Currently only the s2i build is supported if you need to run setup.py. When building with s2i, the setup.py file will be executed automatically after the dependencies have been installed.

Before we get started, configure the container registry to push the image to the container registry. You can use the following command to configure the container registry:

  1. export FUNC_REGISTRY=<your-container-registry>

In this case, we will use the s2i build by adding the flag -b=s2i, and -v to see the verbose output.

  1. func build -b=s2i -v

When the build is complete, you will see the following output:

  1. 🙌 Function built: <Your container registry username>/sentiment-analysis-app:latest

This command will build the function and push the image to the container registry. After the build is complete, you can run the function using the following command:


Troubleshooting

❗Error: '/home/Kuack/Documents/knative/docs/code-samples' does not contain an initialized function

Solution: You may want to check whether you are in the correct directory. You can use the following command to check the current directory. If you are in the right directory, and the error still occurs, try to check your func.yaml, as it has to contain the field created and the right timestamp to be treated as a valid Knative Function.


  1. func run -b=s2i -v

In the future, you can skip the step of func build, because func run will automatically build the function for you.

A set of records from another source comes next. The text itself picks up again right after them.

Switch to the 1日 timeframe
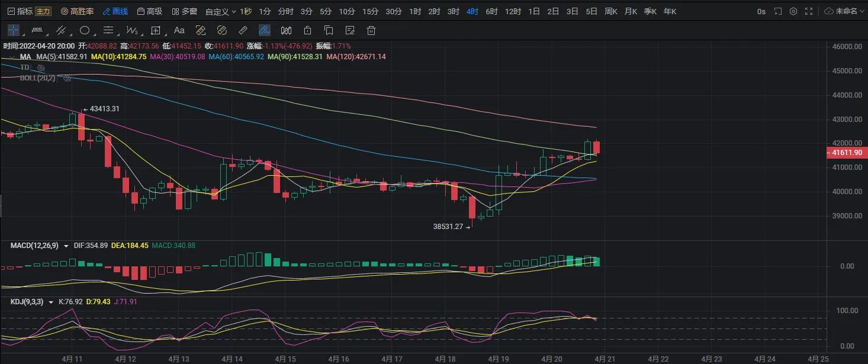Viewport: 868px width, 364px height. pyautogui.click(x=533, y=11)
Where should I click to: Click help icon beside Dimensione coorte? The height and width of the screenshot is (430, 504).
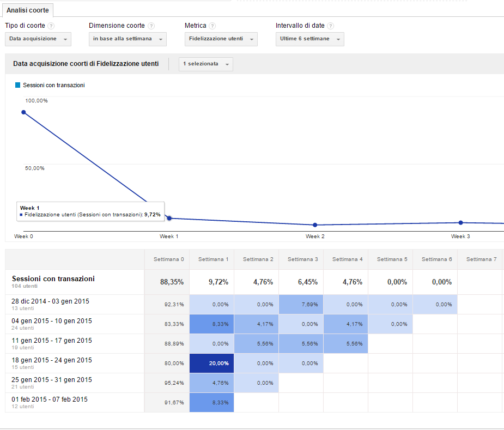pyautogui.click(x=151, y=26)
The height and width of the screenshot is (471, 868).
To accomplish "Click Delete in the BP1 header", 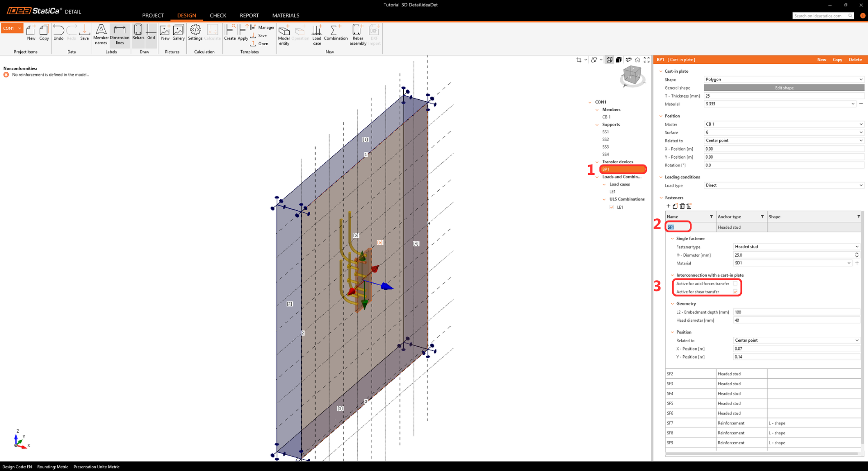I will pyautogui.click(x=855, y=60).
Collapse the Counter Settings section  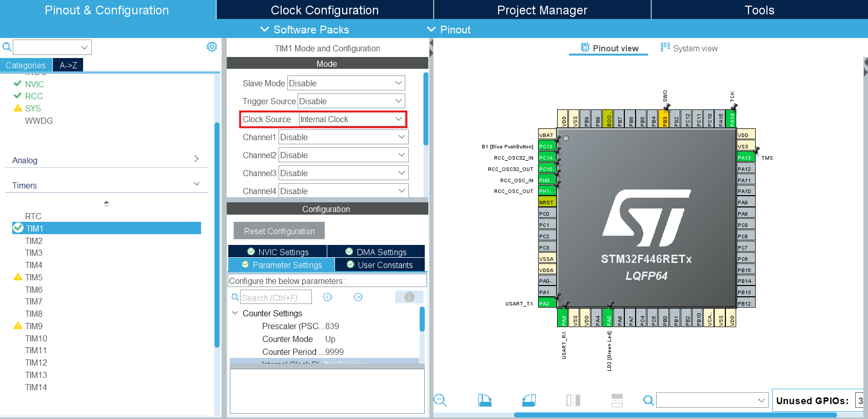(x=235, y=313)
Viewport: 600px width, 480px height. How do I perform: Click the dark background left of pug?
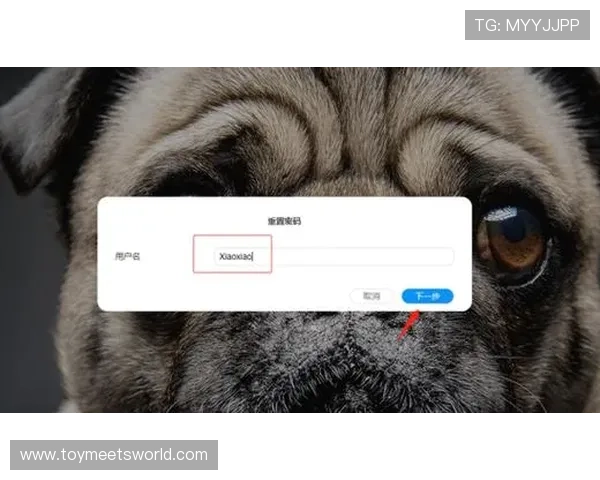[15, 300]
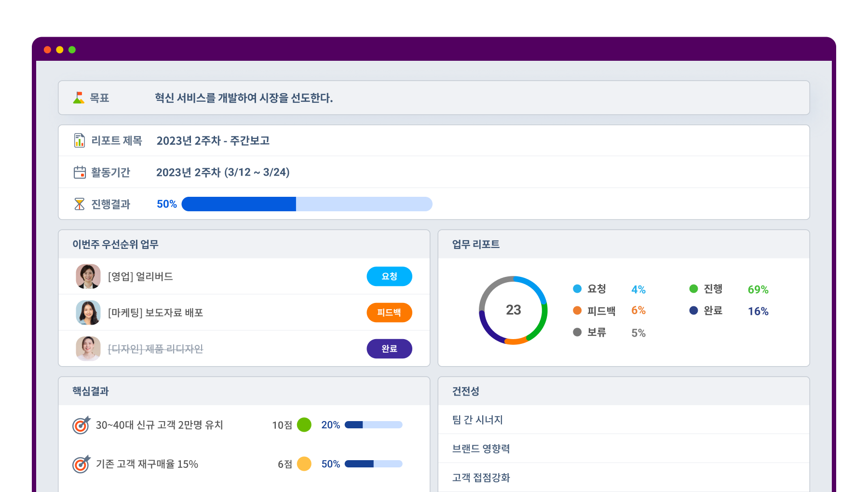The image size is (868, 492).
Task: Click the donut chart showing 23
Action: tap(513, 310)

You will see the following output if the function is running successfully:

  1. function up-to-date. Force rebuild with --build
  2. Running
  3. on host port 8080
  4. ---> Running application from script (app.sh) ...

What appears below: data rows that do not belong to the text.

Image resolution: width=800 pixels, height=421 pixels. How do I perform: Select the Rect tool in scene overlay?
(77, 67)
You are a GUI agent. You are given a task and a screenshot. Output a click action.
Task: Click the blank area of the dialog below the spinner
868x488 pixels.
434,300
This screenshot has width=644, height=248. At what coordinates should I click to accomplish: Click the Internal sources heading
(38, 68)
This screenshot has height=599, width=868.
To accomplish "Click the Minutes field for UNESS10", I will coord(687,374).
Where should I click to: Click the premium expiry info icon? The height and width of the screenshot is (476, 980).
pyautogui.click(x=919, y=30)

Knative Function has an easy way to simulate the CloudEvent, you can use the following command to simulate the CloudEvent and test your function out:

  1. func invoke -f=cloudevent --data='{"reviewText": "I love Knative so much"}' --content-type=application/json --type="new-review-comment" -v

where the -f flag indicates the type of the data, is either HTTP or cloudevent, and the --data flag is the input text. You can read more about func invoke here.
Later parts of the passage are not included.